For companies seeking to raise capital in the United States, volatile market conditions can prove to be challenging. One common method issuers use to mitigate this volatility in the Canadian markets is a bought deal, whereby the market risk is shifted from the issuer to the underwriter. However, not all issuers, especially those whose stock is thinly traded, are able to raise capital through a bought deal.
One attractive alternative for Canadian, United States or other foreign issuers publicly listed in the U.S. is to conduct a confidentially marketed public offering (CMPO). CMPOs provide issuers and underwriters with flexibility to gauge market interest on a confidential basis prior to making a deal public. For the right issuer, CMPOs can be an effective alternative to the more conventional marketed underwritten public offering.
Why Conduct a CMPO?
There are a number of benefits to conducting a CMPO:
- it allows issuers and underwriters to gauge market interest for a particular offering prior to making a deal public, thus avoiding the negative impact of a failed public offering should the confidential marketing not be successful; and
- because the public marketing period is conducted over a relatively short period of time (generally on an overnight basis), a CMPO may help an issuer avoid downward pressure on its stock price between the public announcement and the pricing of the offering.
How is a CMPO Typically Structured?
The deal timeline for a CMPO can be subdivided into a series of distinct phases.
Phase 1 looks very similar to a standard underwritten deal. Offering documents, including the prospectus supplement, underwriting agreement and opinions of counsel, will be prepared and negotiated, and underwriters will perform due diligence, including preparation of the auditor comfort letter.

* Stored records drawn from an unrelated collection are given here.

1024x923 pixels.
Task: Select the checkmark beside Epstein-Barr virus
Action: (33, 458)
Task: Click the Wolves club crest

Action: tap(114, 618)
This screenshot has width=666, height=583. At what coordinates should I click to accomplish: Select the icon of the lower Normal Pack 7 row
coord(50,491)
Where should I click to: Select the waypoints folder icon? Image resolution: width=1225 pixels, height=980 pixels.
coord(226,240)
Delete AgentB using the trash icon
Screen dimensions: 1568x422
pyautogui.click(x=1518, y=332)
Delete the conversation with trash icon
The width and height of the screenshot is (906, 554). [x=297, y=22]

During Phase 2, the underwriters will market the deal on a confidential basis to a targeted group of sophisticated investors. Once the underwriters are confident that there is enough interest in the offering, the deal will be “flipped” to public in Phase 3.

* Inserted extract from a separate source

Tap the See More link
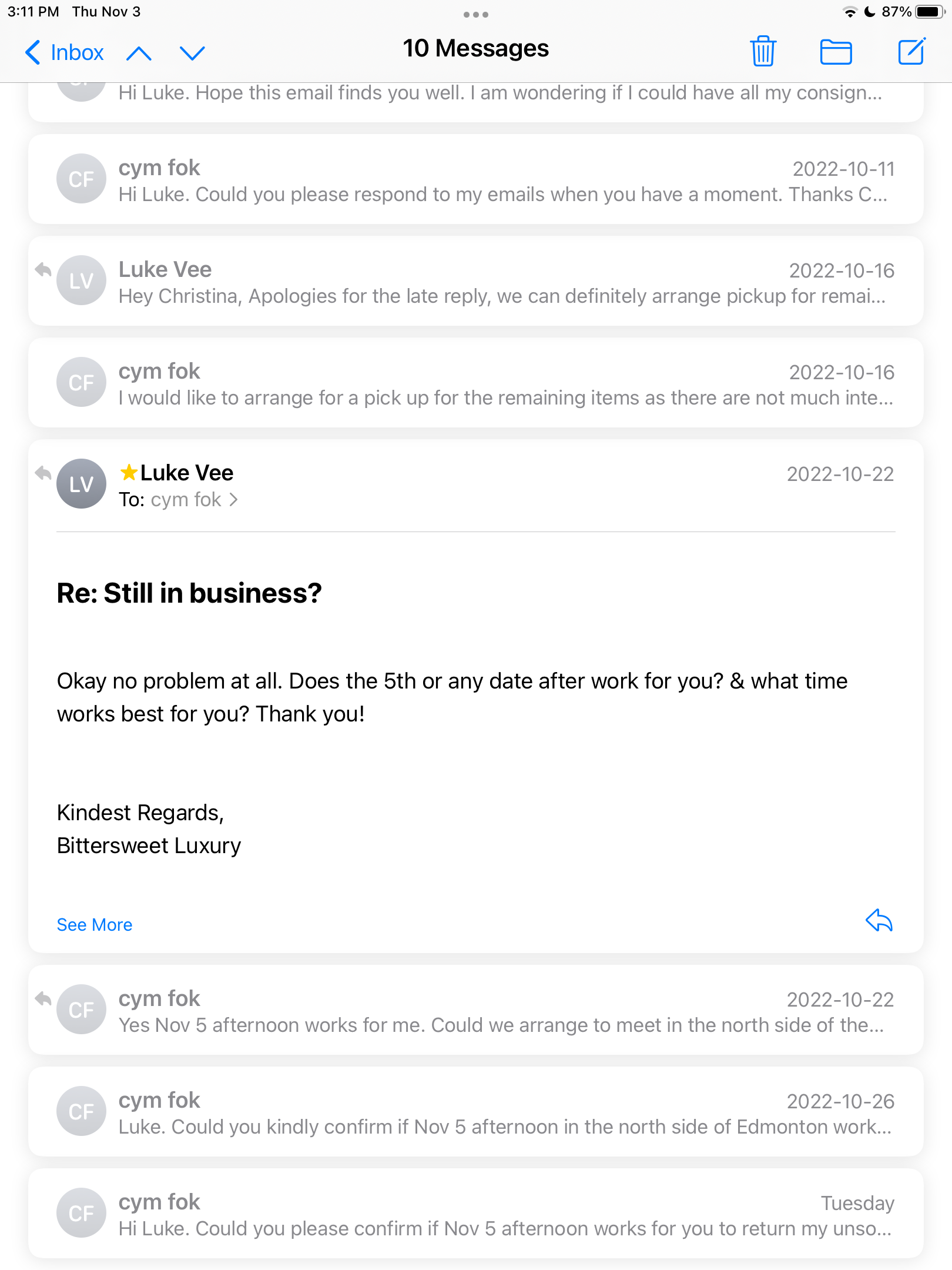The height and width of the screenshot is (1270, 952). pos(94,925)
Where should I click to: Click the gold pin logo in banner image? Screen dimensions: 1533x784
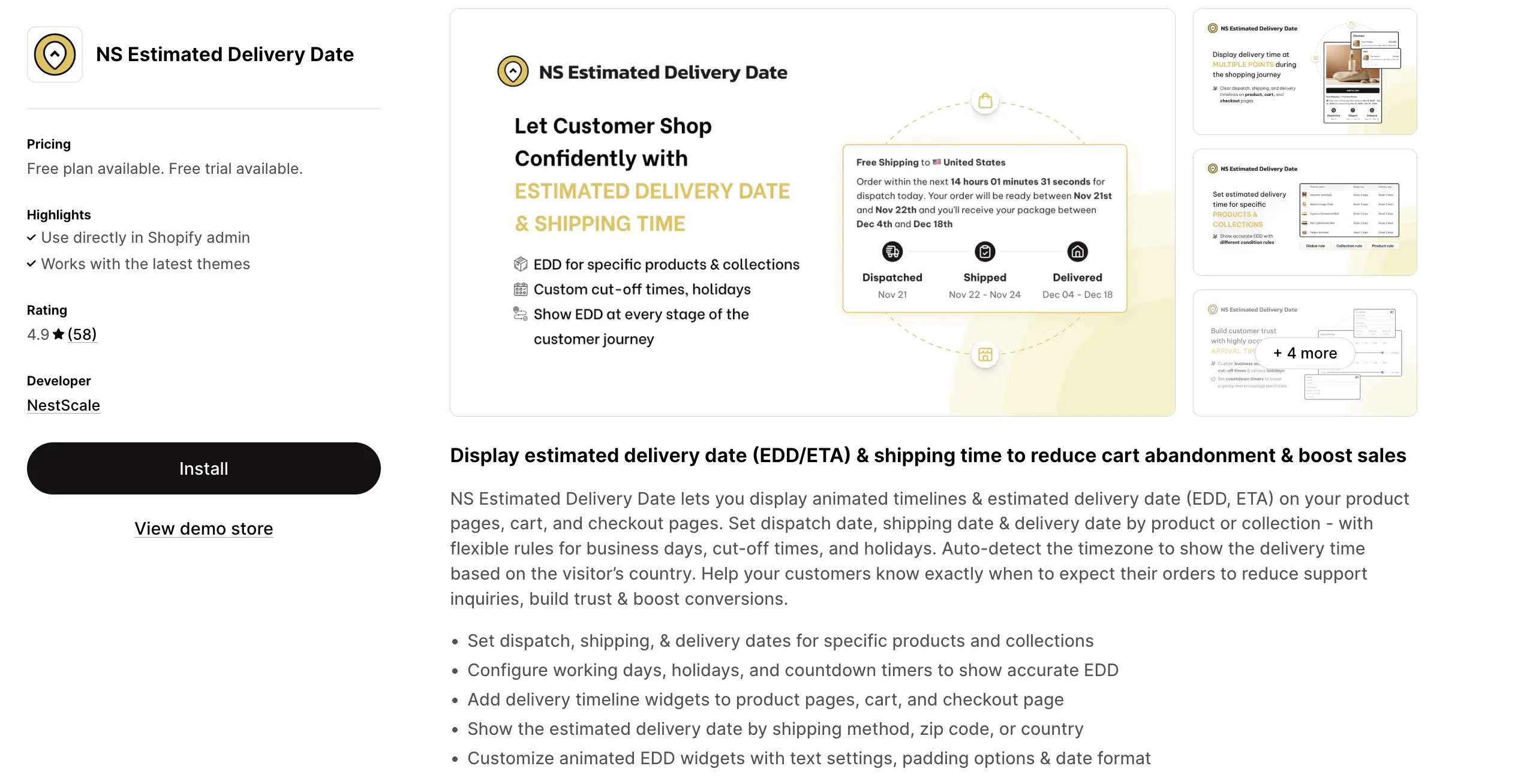(513, 71)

This typically takes place after the markets close on the day the offering is formally launched. At that time, the preliminary prospectus supplement is filed with the Securities and Exchange Commission (the SEC) and the public offering is announced. During this public marketing phase, the underwriters will continue to market the securities on an expedited (usually overnight) basis to a broader group of investors.
The deal will generally be priced the following morning before the markets open in Phase 4, but sometimes a longer public marketing period is required. At pricing, the underwriting agreement is executed and the auditor comfort letter is delivered, and subsequently the final prospectus supplement is filed with pricing terms.
Finally, Phase 5 is the period from pricing to closing and is conducted in the same way as closings for standard underwritten public offerings.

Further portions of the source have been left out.